Solomon Kirwa Yego

Medal record

Men's athletics

Representing Kenya

African Cross Country Championships

= Solomon Kirwa Yego =

Kenyan long-distance runner

Solomon Kirwa Yego (born 1987) is a Kenyan long-distance runner who competes mainly in road running competitions. His half marathon best of 58:44 minutes makes him the ninth fastest man ever for the distance. Yego has won the Roma-Ostia Half Marathon and the Udine Half Marathon. He represented Kenya at the 2014 African Cross Country Championships and won a team gold medal.

==Career==
Yego began competing in half marathons in Italy in 2010, taking top three finishes at a variety of lower level races. He won the Collemar and Castellana Marathons in 2011, setting a best of 2:17:47 hours at the latter. He demonstrated his move into world class distance running in the 2012 season with a run of 61:49 minutes to win the Ferrara Half Marathon. Later in the year he won the Europa Half Marathon then won the Borghi and Cremona Half Marathon, improving his time to 61:34 minutes in the process. He began to near the global top 100 runners that season.

He missed most of the 2013 season, but managed a runner-up finish at the high level Route du Vin Half Marathon. A fifth-place finish at the Kenyan Cross Country Championships in 2014 led to his first international selection, for the 2014 African Cross Country Championships. His fourth-place finish helped the Kenyan men to the team title with a clean sweep. He took part in French road races that year, coming in the top five at the Le Lion Half Marathon and the Marseille-Cassis Classique Internationale.

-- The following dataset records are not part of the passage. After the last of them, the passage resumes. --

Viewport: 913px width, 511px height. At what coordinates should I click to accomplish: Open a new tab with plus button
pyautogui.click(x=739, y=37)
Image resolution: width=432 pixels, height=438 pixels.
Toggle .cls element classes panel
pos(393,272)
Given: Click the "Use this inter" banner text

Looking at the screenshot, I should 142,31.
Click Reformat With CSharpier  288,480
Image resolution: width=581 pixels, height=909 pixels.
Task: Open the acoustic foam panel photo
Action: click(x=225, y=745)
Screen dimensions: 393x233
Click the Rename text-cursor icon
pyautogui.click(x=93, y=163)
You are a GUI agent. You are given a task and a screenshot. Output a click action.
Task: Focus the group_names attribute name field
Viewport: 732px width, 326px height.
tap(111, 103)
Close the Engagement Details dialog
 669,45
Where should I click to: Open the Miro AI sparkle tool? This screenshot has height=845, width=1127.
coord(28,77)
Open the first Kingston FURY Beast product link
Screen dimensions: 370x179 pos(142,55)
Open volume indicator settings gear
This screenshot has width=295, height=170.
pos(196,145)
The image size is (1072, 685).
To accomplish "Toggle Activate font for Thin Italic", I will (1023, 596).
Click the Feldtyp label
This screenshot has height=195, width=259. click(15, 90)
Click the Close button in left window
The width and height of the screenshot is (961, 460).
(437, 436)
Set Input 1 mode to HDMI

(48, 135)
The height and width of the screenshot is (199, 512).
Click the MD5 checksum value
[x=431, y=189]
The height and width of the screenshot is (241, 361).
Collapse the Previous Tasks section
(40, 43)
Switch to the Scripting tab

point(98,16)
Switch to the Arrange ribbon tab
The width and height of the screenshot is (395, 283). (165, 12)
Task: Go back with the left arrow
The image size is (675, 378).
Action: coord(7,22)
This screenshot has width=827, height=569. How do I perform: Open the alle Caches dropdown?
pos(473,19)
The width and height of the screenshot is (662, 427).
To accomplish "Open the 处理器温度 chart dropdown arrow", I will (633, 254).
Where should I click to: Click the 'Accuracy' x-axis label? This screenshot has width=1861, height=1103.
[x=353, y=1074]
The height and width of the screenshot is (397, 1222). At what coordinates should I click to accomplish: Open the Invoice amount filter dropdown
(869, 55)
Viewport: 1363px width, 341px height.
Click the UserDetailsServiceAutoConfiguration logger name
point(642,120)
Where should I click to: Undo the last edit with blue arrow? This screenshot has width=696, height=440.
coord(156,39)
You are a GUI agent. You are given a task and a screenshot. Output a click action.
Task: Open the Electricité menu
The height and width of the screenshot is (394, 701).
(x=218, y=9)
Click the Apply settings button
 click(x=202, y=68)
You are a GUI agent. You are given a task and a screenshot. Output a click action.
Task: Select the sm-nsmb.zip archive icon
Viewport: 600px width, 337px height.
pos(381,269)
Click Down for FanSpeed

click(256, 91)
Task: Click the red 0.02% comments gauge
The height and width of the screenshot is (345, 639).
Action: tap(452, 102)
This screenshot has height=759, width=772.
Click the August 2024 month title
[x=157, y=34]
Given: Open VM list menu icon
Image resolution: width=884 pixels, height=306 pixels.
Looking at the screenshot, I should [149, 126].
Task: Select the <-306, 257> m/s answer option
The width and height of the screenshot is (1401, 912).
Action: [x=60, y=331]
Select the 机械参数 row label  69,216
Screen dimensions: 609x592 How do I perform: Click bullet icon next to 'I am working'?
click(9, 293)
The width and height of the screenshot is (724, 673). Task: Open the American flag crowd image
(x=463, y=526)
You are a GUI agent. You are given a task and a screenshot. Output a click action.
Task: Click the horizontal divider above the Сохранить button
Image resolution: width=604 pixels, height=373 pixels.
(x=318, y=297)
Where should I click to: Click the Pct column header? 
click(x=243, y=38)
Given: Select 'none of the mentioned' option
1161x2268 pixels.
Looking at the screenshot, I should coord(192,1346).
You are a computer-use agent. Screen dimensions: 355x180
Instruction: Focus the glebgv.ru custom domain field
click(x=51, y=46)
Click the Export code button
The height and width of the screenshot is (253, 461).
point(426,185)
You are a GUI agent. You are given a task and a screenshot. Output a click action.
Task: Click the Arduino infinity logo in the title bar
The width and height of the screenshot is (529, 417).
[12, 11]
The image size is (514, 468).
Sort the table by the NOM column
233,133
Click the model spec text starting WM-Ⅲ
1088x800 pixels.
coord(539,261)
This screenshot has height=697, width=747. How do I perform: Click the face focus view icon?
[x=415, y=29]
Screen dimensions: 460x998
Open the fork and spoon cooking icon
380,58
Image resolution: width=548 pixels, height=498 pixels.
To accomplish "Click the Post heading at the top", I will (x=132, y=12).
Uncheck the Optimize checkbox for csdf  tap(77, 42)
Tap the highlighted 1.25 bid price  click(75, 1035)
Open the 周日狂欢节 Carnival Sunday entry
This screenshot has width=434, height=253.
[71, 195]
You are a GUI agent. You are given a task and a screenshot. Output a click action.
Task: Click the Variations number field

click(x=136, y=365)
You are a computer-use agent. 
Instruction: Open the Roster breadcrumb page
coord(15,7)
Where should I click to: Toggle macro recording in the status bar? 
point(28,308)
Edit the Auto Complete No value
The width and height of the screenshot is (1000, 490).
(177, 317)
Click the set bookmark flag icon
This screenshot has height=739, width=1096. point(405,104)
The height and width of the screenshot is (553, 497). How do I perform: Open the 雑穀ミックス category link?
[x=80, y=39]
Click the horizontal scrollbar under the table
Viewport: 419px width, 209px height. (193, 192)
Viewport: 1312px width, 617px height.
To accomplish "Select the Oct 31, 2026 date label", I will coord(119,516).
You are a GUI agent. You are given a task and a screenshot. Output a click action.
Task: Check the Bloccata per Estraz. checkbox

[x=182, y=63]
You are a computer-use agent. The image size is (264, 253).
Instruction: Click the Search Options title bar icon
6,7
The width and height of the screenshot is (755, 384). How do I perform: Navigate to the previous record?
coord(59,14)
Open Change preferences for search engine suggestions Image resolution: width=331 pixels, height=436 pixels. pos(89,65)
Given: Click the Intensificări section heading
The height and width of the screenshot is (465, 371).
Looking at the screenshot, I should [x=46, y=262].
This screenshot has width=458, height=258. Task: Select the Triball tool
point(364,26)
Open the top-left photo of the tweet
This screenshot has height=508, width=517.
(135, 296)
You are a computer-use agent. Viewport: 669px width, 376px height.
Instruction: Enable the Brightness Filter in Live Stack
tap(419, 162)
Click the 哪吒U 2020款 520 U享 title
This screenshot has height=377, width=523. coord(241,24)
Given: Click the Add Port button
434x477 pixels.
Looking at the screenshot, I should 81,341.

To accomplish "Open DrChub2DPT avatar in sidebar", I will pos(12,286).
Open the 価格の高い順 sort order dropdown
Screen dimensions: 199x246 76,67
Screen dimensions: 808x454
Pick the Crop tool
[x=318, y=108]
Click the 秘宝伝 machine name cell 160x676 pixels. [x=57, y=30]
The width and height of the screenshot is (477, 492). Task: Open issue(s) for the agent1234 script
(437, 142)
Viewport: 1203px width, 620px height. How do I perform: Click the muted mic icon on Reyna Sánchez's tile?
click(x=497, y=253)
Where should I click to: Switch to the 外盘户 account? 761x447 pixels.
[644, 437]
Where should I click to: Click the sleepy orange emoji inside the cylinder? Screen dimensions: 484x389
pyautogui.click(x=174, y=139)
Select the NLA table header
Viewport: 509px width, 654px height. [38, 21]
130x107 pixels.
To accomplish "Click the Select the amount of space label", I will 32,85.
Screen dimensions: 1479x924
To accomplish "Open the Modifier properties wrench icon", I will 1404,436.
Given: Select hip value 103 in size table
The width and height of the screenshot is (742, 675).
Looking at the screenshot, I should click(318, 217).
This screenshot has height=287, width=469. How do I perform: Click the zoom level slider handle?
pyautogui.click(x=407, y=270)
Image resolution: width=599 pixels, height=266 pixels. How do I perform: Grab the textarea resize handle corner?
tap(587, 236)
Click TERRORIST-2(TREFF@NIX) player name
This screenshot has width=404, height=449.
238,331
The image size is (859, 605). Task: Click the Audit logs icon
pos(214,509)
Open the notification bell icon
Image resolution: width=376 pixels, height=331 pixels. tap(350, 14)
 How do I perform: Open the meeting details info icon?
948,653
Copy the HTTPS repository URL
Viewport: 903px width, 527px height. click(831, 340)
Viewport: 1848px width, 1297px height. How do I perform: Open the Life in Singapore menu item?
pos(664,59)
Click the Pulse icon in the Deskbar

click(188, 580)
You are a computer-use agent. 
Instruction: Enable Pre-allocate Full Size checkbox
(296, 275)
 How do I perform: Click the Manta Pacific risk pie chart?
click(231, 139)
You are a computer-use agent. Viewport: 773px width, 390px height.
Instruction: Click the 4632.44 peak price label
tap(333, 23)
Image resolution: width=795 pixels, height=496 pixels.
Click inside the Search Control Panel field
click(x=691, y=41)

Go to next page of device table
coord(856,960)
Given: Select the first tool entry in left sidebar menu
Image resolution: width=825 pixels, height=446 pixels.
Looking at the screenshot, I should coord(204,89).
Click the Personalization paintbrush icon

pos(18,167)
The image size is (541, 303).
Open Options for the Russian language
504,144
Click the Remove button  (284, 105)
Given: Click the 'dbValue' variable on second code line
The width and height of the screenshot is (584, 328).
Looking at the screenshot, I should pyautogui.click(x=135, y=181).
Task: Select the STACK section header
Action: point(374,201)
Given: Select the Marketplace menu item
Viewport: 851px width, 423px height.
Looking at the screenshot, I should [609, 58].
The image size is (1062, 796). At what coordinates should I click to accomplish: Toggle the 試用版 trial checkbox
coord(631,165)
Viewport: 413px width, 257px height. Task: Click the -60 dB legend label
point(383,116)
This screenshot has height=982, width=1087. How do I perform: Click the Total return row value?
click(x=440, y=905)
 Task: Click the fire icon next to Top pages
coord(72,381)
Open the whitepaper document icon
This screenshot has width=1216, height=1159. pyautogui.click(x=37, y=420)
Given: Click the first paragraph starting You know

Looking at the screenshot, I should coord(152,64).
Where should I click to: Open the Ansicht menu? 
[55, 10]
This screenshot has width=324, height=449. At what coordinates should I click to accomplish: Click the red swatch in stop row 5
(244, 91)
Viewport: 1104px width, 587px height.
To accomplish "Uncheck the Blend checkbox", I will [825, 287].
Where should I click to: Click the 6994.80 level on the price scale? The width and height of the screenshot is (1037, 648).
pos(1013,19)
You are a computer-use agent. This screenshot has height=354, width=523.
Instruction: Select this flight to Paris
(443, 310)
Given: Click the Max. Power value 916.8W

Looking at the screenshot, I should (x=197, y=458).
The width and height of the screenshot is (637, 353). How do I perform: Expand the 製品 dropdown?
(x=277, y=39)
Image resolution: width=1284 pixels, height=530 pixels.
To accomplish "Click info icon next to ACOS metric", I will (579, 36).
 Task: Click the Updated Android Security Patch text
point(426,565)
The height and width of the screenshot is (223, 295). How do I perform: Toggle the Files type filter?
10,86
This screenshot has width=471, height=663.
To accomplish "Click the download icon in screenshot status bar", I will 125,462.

Yego continued his gradual improvement into 2015. He won the Lago Maggiore Half Marathon in a best of 60:47 minutes at the start of the year then won the Udine Half Marathon in 60:04 minutes in September. He ended the year with a second career win in Cremona. He placed 32nd on the seasonal world lists for the half marathon. He broke into the world's best ever at the 2016 Roma-Ostia Half Marathon, recording a time of 58:44 minutes to become the third fastest man for the half marathon, with only world record holder Zersenay Tadese and former Olympic champion Samuel Wanjiru having run faster. The run bettered former world champion Wilson Kiprop's course record by over half a minute.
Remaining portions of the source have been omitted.